Beyond NetworkPolicy: eBPF-Powered L7 Security with Cilium

October 1, 2025

15 min read

Goh Ling Yong

Technology enthusiast and software architect specializing in AI-driven development tools and modern software engineering practices. Passionate about the intersection of artificial intelligence and human creativity in building tomorrow's digital solutions.

The Inadequacy of L3/L4 for Microservice Security

As senior engineers building distributed systems on Kubernetes, we're all familiar with the native NetworkPolicy resource. It's a foundational tool for network segmentation, allowing us to control ingress and egress traffic between pods based on IP blocks (L3) and ports (L4). While essential, this model falls critically short in a microservices paradigm.

Consider a typical scenario: a user-service exposes a REST API on port 8080. A frontend-service needs to read user data (GET /api/v1/users/{id}), while an admin-service needs to delete users (DELETE /api/v1/users/{id}). A standard NetworkPolicy can only permit or deny traffic from the frontend-service to the user-service on port 8080. It has zero visibility into the HTTP method or path. Both the read and the destructive delete operations are equally allowed, leaving a significant security gap. You're left to handle this authorization logic within the application code, which can lead to inconsistencies and vulnerabilities.

This is where Container Network Interfaces (CNIs) that leverage eBPF, most notably Cilium, fundamentally change the game. By attaching eBPF programs to kernel hooks, Cilium can inspect and make policy decisions on network packets with full L7 context, directly in the kernel, before the packet even reaches the application's network stack. This provides a highly efficient, transparent, and powerful mechanism for enforcing application-aware security policies.

This article will not be an introduction to Cilium. We assume you understand its role as a CNI and its identity-based security model. Instead, we will focus on the advanced implementation details of crafting, deploying, and debugging L7 policies in a production environment.

Cilium's eBPF Datapath: A Kernel-Level Deep Dive

To appreciate the power of L7 policies in Cilium, you must first understand how it works under the hood. Unlike iptables-based CNIs that rely on traversing long, complex chains of rules in kernel space, Cilium's eBPF datapath is event-driven and significantly more performant.

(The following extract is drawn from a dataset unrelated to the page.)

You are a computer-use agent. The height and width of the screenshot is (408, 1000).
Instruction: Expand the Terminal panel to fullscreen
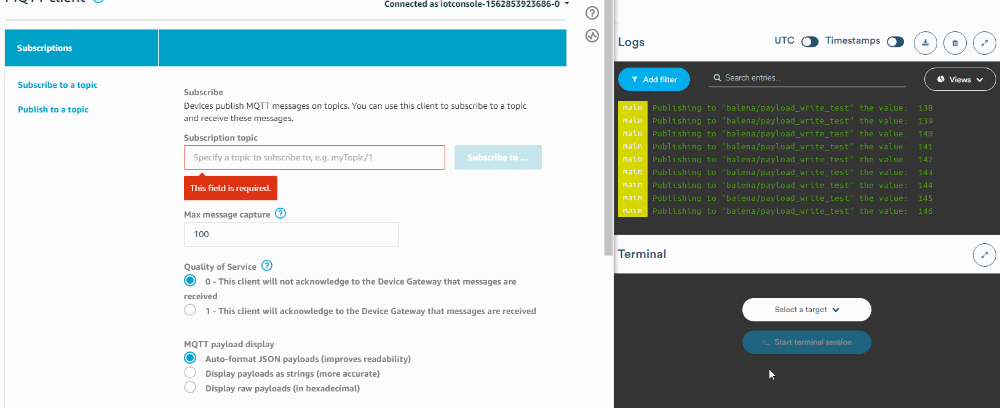[985, 255]
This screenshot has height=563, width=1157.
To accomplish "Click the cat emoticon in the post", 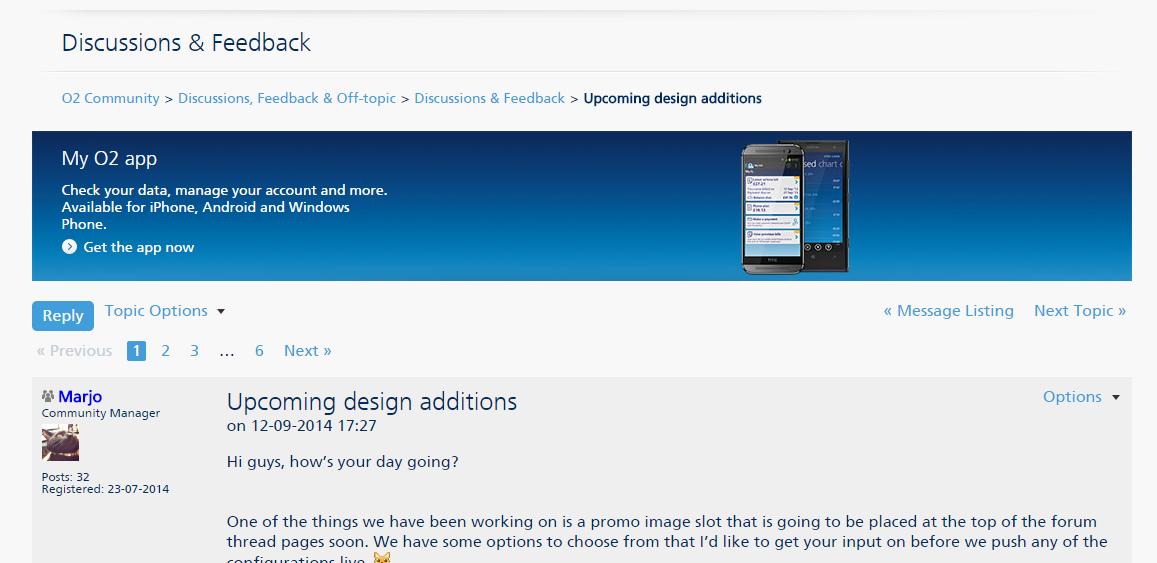I will 382,558.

Identity, Not IP: Cilium assigns a security identity to each pod based on its labels. This identity is a numeric identifier stored in an eBPF map. When a pod is created, the Cilium agent derives its identity and programs the eBPF maps on its node. Policies are then translated into rules based on these identities, not ephemeral pod IPs. This is crucial for scalability, as a policy allowing identity 123 to talk to identity 456 is a single rule, regardless of how many pods share those identities.

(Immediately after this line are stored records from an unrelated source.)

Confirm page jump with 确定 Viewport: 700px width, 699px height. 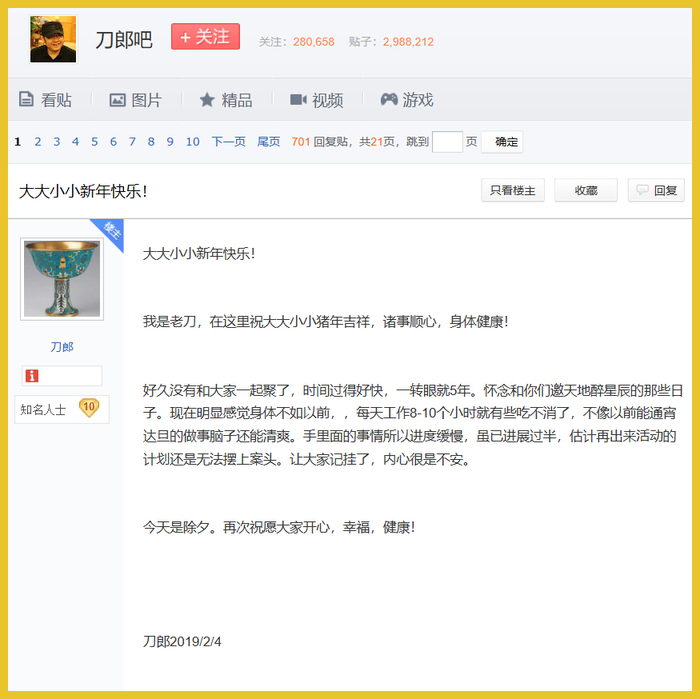(502, 142)
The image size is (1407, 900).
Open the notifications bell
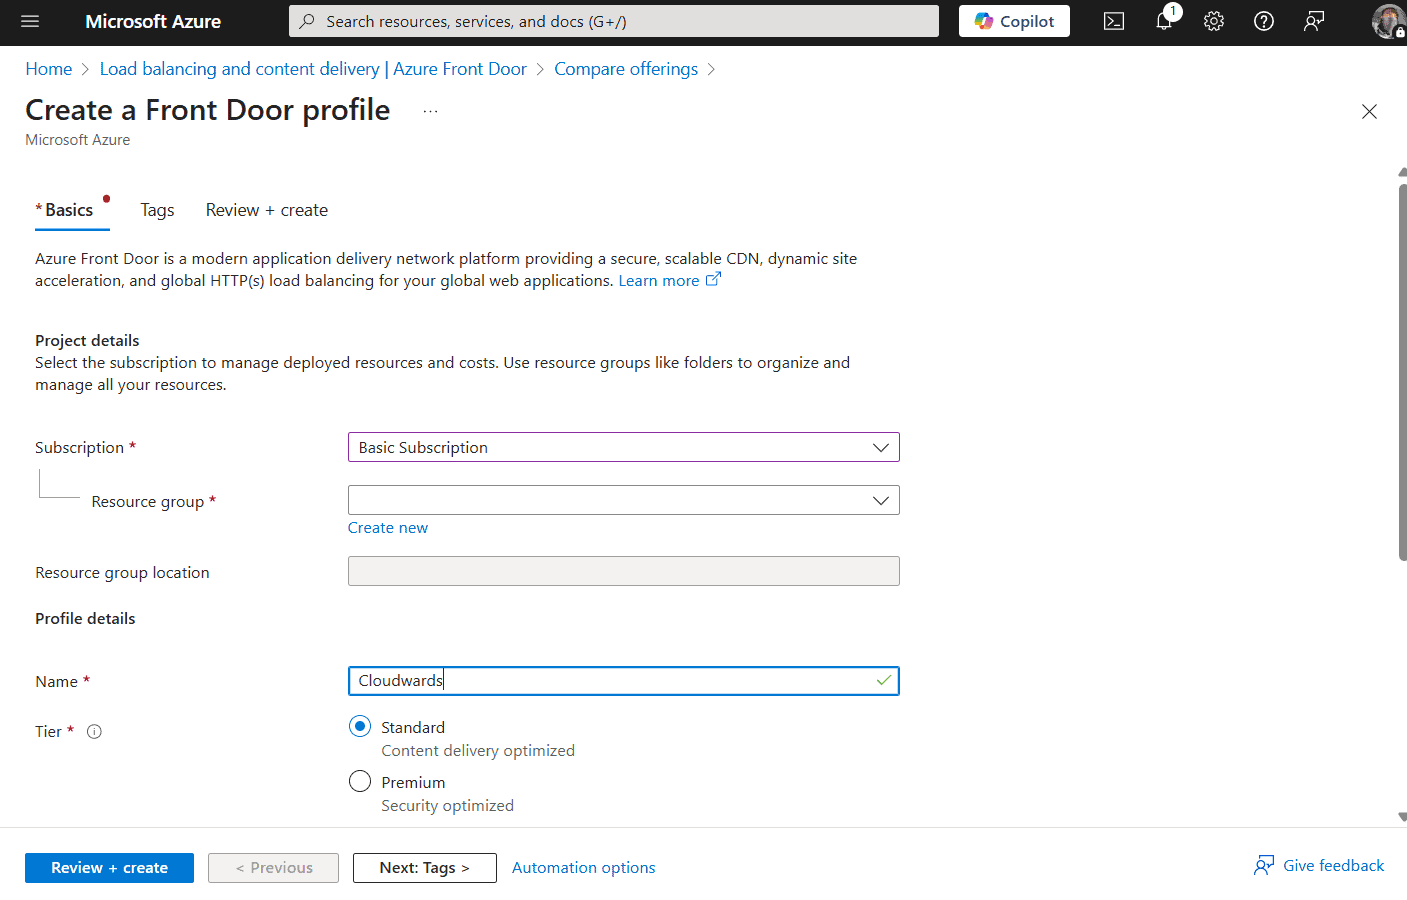coord(1164,21)

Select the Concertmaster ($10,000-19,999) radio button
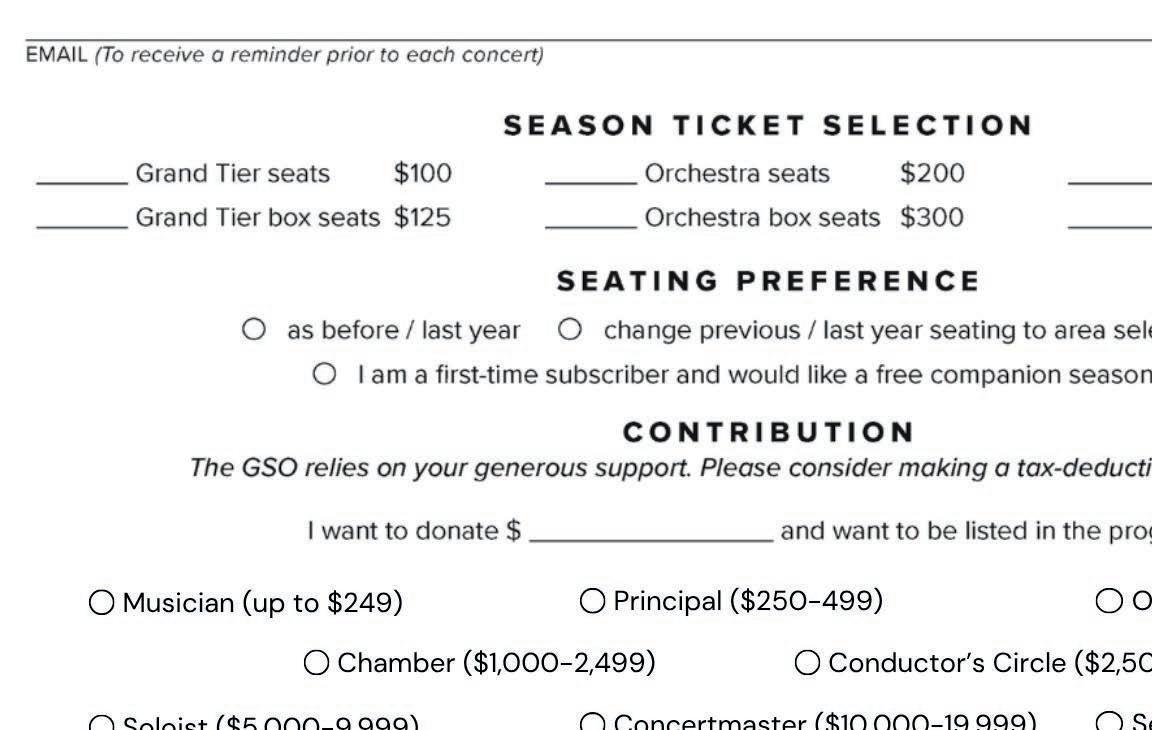593,722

eBPF Program Attachment: For network policy enforcement, Cilium attaches eBPF programs to the Traffic Control (TC) hooks of the network interface (e.g., the veth pair connected to the pod). When a packet enters or leaves a pod, it triggers the attached eBPF program.

The Enforcement Flow:

* A packet is sent from pod-A to pod-B.

* The eBPF program on pod-A's egress hook is triggered.

* The program extracts the source identity (from pod-A) and destination IP.

* It performs a lookup in an eBPF map (the cilium_ipcache) to find the security identity associated with the destination IP (pod-B's identity).

* It then consults another eBPF map containing the policy rules. It checks if identity(pod-A) is allowed to communicate with identity(pod-B) on the given destination port.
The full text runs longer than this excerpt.